La police judiciaire de Grenoble relance un appel à témoins dans l’affaire de la disparition de Malik Boutvillain en 2012.

Le 6 mai 2012 au matin, Malik Boutvillain a subitement disparu. Il a quitté son domicile d’Echirolles, dans l’Isère, sans papier, sans téléphone et sans argent. Sept ans plus tard, cette disparition et ses conditions restent totalement mystérieuses. Disparition volontaire, suicide, piste criminelle? Afin d’éclaircir cette affaire, la police judiciaire de Grenoble relance l’appel à témoins diffusé en 2012.

La piste Lelandais écartée?

Au moment de sa disparition, le jeune homme, aux cheveux châtains courts, était âgé de 31 ans. Cet homme, décrit comme fragile psychologiquement, était intégré socialement. C’est sa mère, inquiète de ne pas réussir à le joindre, qui avait donné l’alerte. “Il avait préparé ses papiers pour aller voter, c’était la veille de l’élection de François Hollande, il est sorti faire un jogging avec ses clés dans la poche, ça n’a rien d’une disparition volontaire”, tranche Me Bernard Boulloud, l’avocat de la famille de Malik Boutvillain, qui demandait depuis plusieurs mois cet appel à témoins.

Le nom de Malik Boutvillain est revenu sur le devant de l’actualité il y a un peu plus d’un an avec l’affaire Nordahl Lelandais. Le dossier de cette disparition a été examiné par la cellule Ariane, constituée pour étudier le passé du le meurtrier présumé de Maëlys et Arthur Noyer. Une quarantaine de dossiers reste actuellement entre les mains des gendarmes qui composent cette cellule, estimant que la piste Lelandais pouvait être envisagée.

Information judiciaire

La famille de Malik Boutvillain s’était agacée de ne pas être informé si le dossier de leur fils et frère faisait partie de cette quarantaine d’affaires.
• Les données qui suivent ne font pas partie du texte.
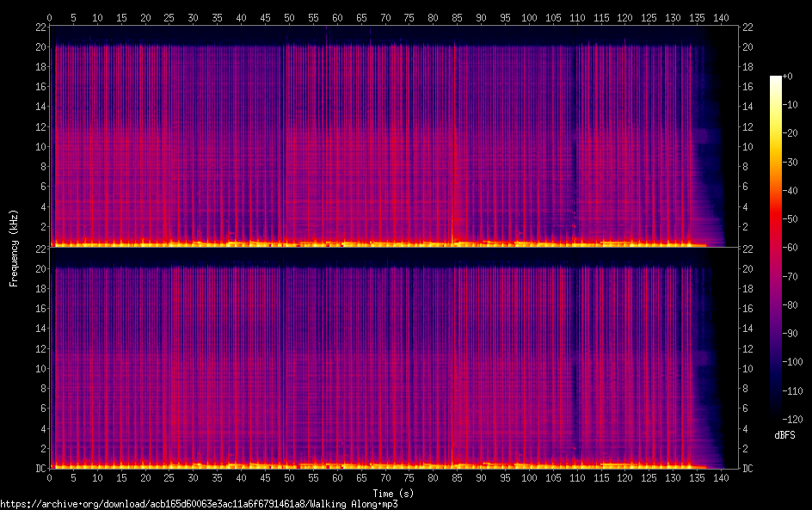The height and width of the screenshot is (510, 812).
Task: Click the 50-second mark on the top time axis
Action: click(x=289, y=17)
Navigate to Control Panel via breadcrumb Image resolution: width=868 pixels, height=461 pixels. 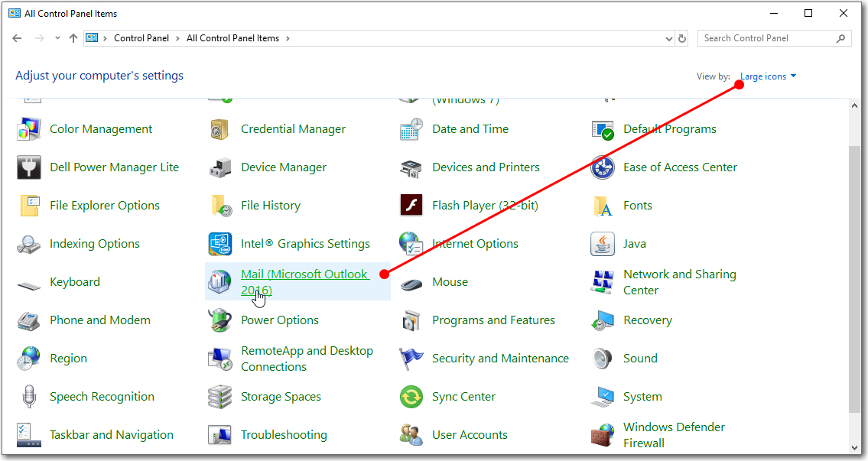(141, 37)
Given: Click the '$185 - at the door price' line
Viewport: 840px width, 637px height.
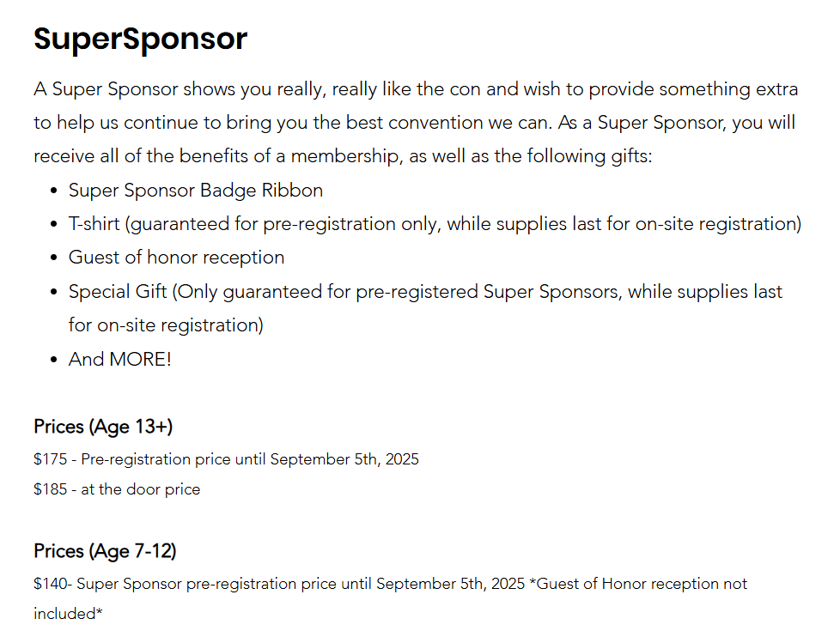Looking at the screenshot, I should pos(117,489).
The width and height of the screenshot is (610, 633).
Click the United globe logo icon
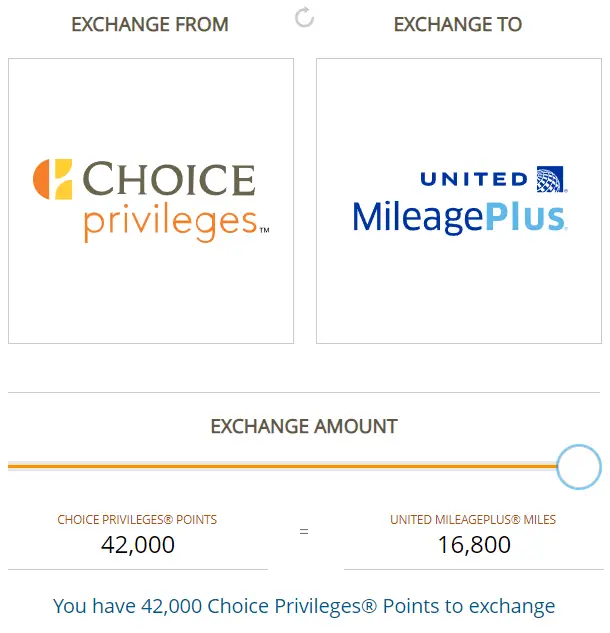point(551,179)
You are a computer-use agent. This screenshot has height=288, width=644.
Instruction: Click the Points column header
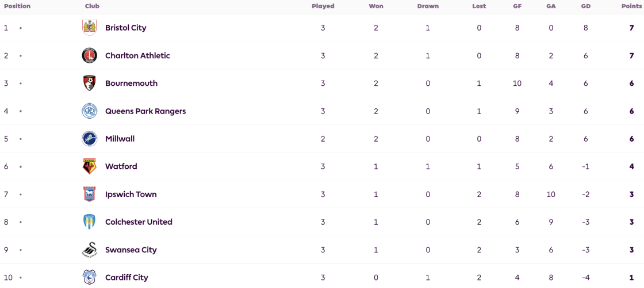(x=631, y=6)
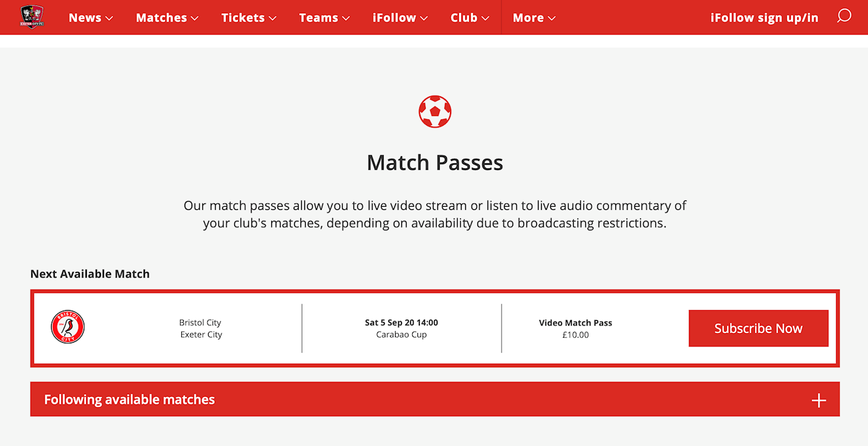Click the Video Match Pass £10.00 label
Viewport: 868px width, 446px height.
coord(575,329)
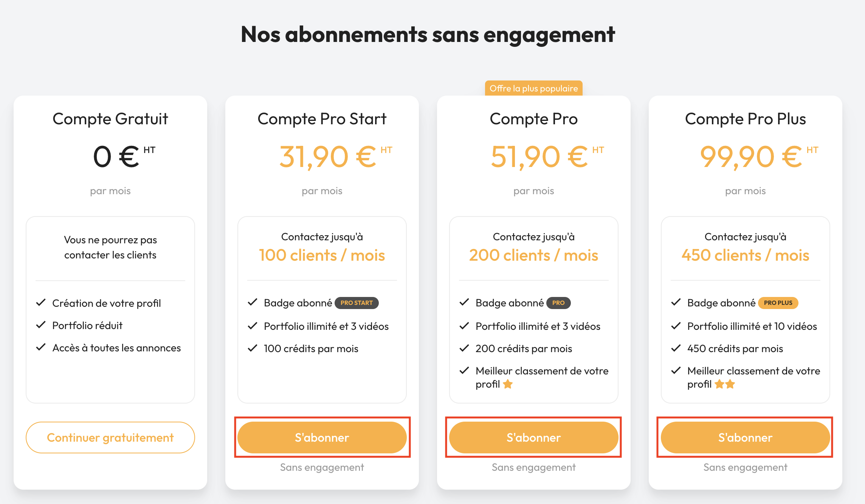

Selon nos informations, à ce stade, il n’y a pas de lien avéré entre la disparition de Malik Boutvillain et Nordahl Lelandais.

Une information judiciaire pour “pour arrestation, enlèvement, séquestration ou détention arbitraire”, avec la nomination d’un juge d’instruction, a été ouverte au début de l’année 2018 pour procéder à de nouvelles investigations qui n’avaient pas été réalisées à l’époque de la disparition du trentenaire. C’est dans ce cadre que l’appel à témoins a été relancée. 

“Nous avons une chance sur 10.000 que quelqu’un ait sa conscience qui se libère, estime Me Boulloud. C’est peu, mais il fallait le faire. Ne pas le faire, c’est se priver peut-être d’un témoignage. Au bout de 7 ans, ça va être difficile, on a laissé périr les seuls indices qui existaient à l’époque.” A la demande de la famille de Malik Boutvillain, Me Berbard Boulloud va demander le dessaisissement de la police nationale pour que l’affaire soit transférer à la gendarmerie.